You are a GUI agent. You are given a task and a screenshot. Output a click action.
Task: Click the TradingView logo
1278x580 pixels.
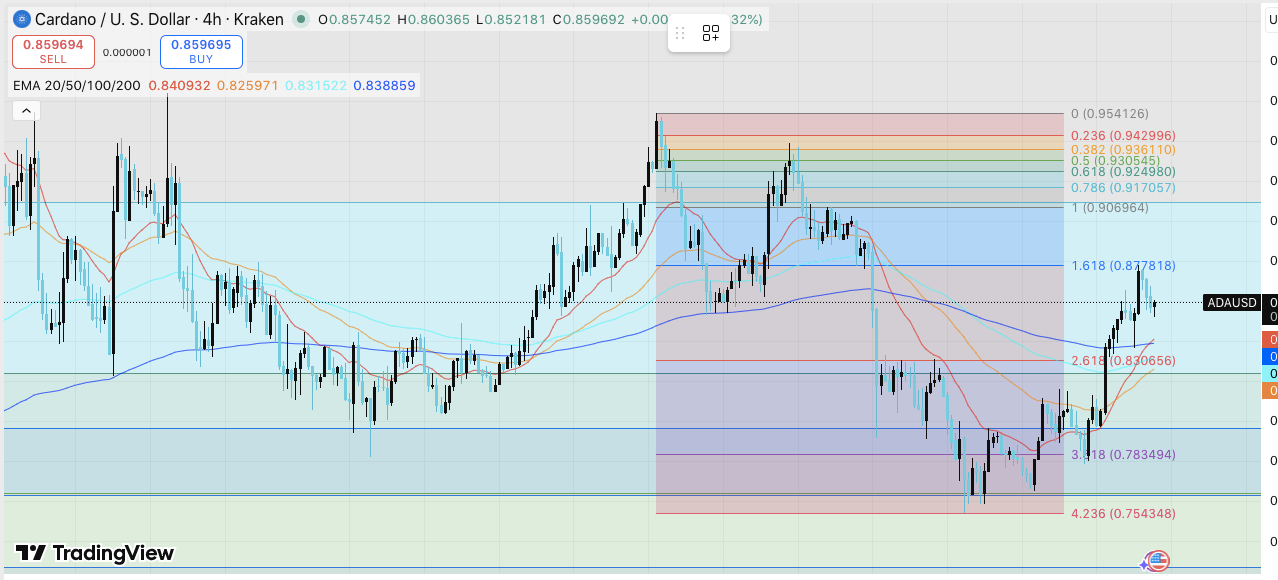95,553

★ ★ ★ ★ ★

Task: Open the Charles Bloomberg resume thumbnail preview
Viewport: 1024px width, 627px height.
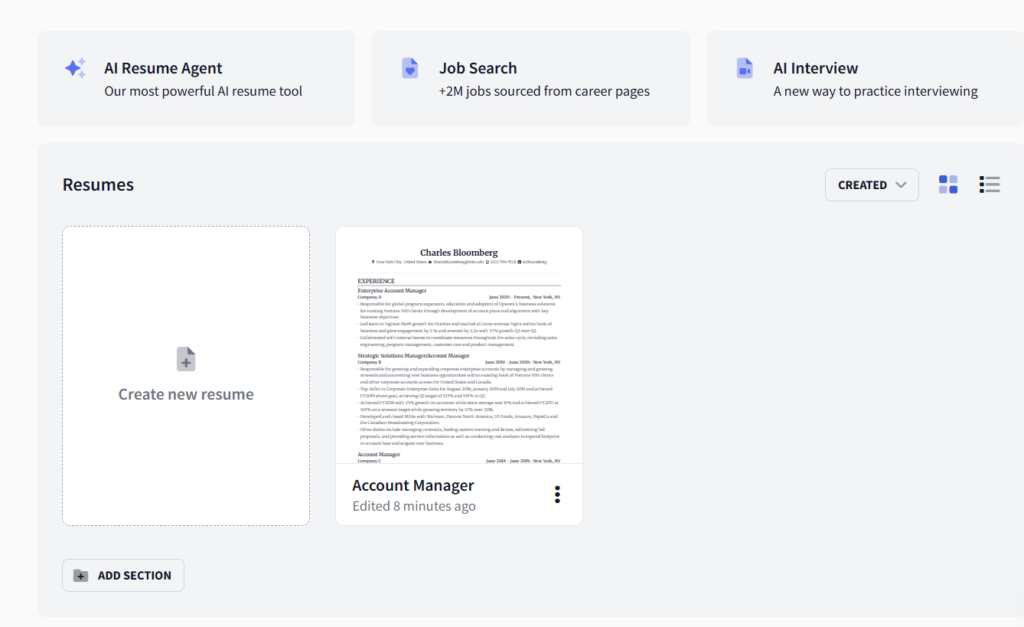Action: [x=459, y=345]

★ ★ ★ ★ ★

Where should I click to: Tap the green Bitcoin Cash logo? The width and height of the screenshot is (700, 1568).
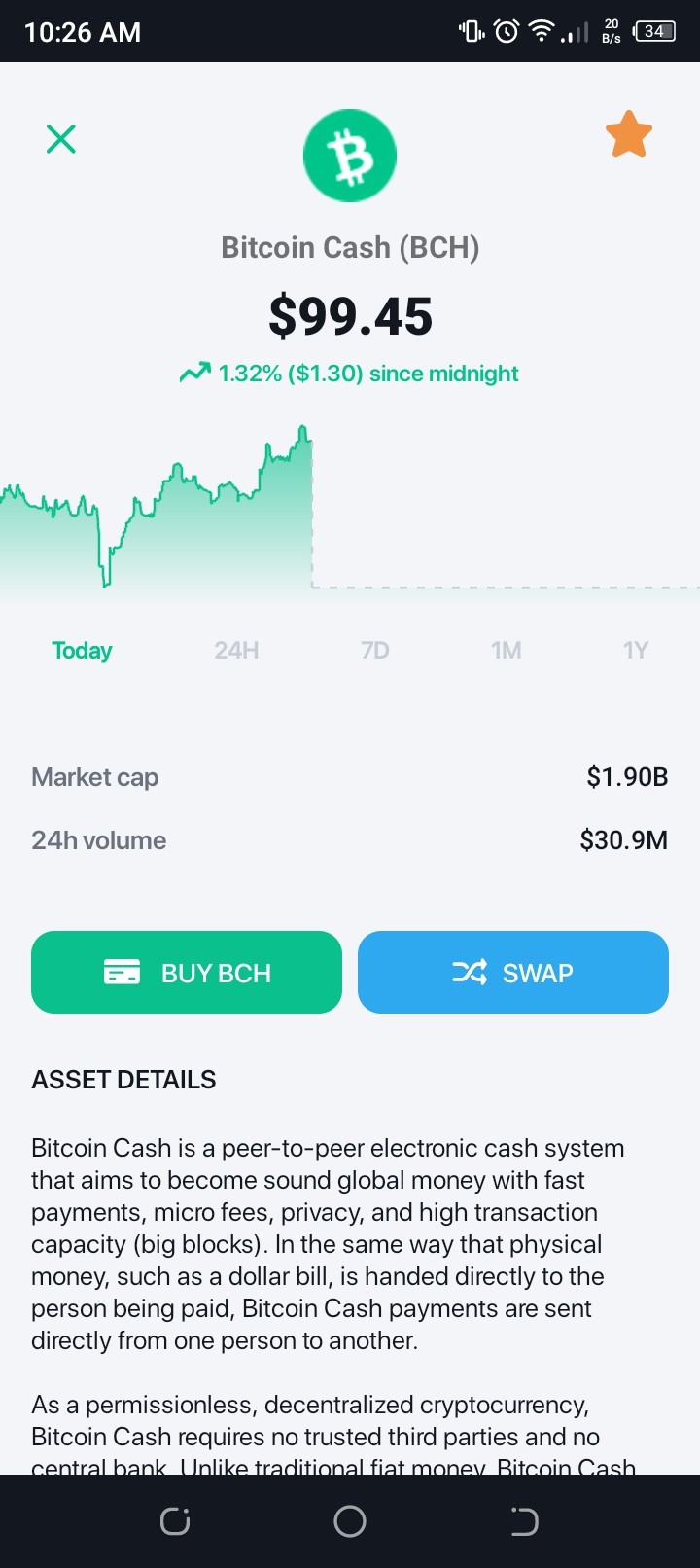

★ ★ ★ ★ ★

Exercise objective
Locate each line in the listing above that contains the string "height" and copy those lines.

Final answer
Viewport: 1024px width, 627px height.
Where should I click to: Tap the green Bitcoin Cash logo? The width and height of the screenshot is (700, 1568).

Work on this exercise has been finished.